I feel like being fat is ruining my life... there are a lot of problems in my life and it's kind of like a circle. Here, I'll explain... I am fat because I am depressed. I'm depressed because I have problems. One of my problems is weight. I'm trying to starve myself but it's so hard, I get so weak and I already lost 43 pounds but it's still not enough. I'm huge and I can't stop eating once I start... what do I do? Like all the commercials say, I've tried everything! Please help me.
Flower


Dear Flower,

First off, you should NEVER try and starve yourself. No matter how unhappy you are with your body, starving it is only going to cause serious health problems and can actually cause you to gain weight cuz your body goes into starvation mode. Losing 43 pounds is not very healthy for most adults, let alone a teen or pre-teen girl. Here are some tips on how you can get fit the healthy way!

  • Get regular exercise, even if it's just a walk with some buds. Offer to take your dog for walks too.
  • Cut fatty foods and sugar out of your diet. Eat lots more fruits and veggies and drink as much water as you can.
  • Make a list of everything you eat each day. This way, you'll be able to see what it is you need to steer away from, and what sorts of healthy foods you could be replacing them with.

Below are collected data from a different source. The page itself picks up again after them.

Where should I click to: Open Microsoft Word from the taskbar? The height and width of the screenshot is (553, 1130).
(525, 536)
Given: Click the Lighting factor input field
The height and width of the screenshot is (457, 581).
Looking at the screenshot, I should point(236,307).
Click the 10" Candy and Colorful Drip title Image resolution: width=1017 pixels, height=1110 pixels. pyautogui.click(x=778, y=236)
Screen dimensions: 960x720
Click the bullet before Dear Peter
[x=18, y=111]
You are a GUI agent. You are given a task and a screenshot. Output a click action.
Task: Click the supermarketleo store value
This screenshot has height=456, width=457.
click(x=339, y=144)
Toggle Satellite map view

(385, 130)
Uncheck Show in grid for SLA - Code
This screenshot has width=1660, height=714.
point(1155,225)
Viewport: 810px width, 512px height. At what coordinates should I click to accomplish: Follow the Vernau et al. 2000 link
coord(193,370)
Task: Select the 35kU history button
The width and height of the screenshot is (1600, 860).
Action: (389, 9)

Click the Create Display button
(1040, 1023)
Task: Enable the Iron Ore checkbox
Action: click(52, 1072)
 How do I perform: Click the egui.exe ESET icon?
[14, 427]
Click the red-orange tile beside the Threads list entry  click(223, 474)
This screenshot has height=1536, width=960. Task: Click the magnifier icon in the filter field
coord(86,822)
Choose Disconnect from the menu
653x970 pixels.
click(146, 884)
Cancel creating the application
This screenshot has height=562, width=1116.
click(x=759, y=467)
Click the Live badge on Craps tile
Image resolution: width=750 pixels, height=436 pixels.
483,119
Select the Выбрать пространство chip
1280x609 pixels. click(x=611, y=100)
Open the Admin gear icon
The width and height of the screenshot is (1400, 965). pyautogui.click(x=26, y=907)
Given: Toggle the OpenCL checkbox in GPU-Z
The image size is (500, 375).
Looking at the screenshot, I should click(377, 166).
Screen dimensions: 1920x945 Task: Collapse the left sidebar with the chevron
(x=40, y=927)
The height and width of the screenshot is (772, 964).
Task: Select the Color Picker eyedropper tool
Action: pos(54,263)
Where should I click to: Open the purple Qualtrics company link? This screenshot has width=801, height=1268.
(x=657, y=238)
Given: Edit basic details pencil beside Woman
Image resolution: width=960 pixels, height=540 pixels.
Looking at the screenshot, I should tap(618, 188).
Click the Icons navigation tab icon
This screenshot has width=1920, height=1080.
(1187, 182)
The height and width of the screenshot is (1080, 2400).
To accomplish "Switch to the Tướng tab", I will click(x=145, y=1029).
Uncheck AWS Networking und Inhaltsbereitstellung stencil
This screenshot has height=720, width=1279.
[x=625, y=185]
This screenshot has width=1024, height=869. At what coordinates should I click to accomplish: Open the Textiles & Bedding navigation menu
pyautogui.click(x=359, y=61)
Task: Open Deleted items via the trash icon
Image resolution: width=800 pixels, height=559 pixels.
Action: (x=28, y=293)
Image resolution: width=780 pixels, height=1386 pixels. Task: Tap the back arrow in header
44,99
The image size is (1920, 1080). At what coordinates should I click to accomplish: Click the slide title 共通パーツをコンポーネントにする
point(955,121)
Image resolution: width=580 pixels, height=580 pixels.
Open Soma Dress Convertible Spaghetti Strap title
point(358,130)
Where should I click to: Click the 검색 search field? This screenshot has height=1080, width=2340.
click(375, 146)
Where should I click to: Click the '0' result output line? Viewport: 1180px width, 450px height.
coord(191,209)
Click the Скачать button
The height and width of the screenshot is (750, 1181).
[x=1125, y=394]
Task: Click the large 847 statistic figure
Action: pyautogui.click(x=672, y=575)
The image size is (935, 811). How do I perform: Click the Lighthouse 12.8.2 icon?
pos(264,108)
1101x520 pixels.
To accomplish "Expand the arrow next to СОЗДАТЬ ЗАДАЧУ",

  • It does sound like you're in need of someone to talk to about these problems you are dealing with though. Your issues seem to run a lot deeper than just a struggle with body image. Definitely talk to a trusted adult. Your 'rents, a school counselor, someone! And you could take a look at this Web page - it has a ton of great self-esteem boosting tips, as well as links to help you find professionals to talk to about all the things you are going through. And although you may think this is total cheese, take a look at the Oprah site. She actually has a lot of great ideas on how to lead a happier and healthier life. Good Luck!


    Dear Dish-It,

    My friend Jasmine is best friends with this girl who went through my things and then told one of my other friends and now my other friend thinks I'm a liar. We haven't talked since we got out of school for summer break and that was June 18th - and my other friend Jasmine is not talkin' to me either. I think Jasmine's best friend has something to do with Jasmine not talking to me. I think this is because this girl keeps taking Jasmine places and every time I call her she's always busy with this other girl. I'm sick and tired of it! Jasmine's acting like she doesn't even like me anymore as a friend. I keep asking her, and she keeps saying yes, but for some reason I get the feeling that Jasmine's lying to me. Her BFF is gettin' on my nerves! I think that the BFF and Jasmine should apologize, but I don't know what to do. Tell her all of this, or break off the friendship. Please HELP ME!!!
    liltoni85


    Dear liltoni85,

    Whoa! I think you need to sit down, count to ten and just breathe for a second. From what I've gathered, your friend Jasmine is hanging with a girl you don't like... a girl that may or may not have caused trouble between the two of you. You've asked Jasmine if she still wants to be your friend and she says yes. But you want that to mean that she will spend more time with you and less time with the troublemaker, right? It doesn't sound like anyone owes you an apology. Did you ever stop to consider that maybe Jasmine really likes this other girl and they have a lot of fun together? You demanding an apology from them for excluding you will not score you any friendship points. If you aren't happy with how they are leaving you out, then move on and find some friends who you can have a good time with. If you just leave Jasmine to figure things out, and not confront her, then I am sure everything will work out. Just hang in there!


    Dear Dish-It,

    Hi! This is not about dating! I don't think dating is important. I am an orchestral band percussionist. I really need your advice. I march for the a marching band and I am a new member. I am going to be tested the first week of rehearsals. I don't know how to prepare! What should I do?
    Thanks! You rock!
    fhsbandmember


    Dear fhsbandmember,

    You must have heard that age-old saying, "Practice makes perfect," at least once in your life. Well, that saying will come in handy as the big marching band test approaches. I'm sure you didn't make it all the way to this gig with the marching band without practicing your percussion skills already. If the thought of banging away on your drums for hours all alone makes you cringe, then what about inviting some marching band compadres over for a jam session? If you take some deep breaths, and concentrate on what you're good at, then this test will be nothing more than another opportunity to show off your mad percussion skills!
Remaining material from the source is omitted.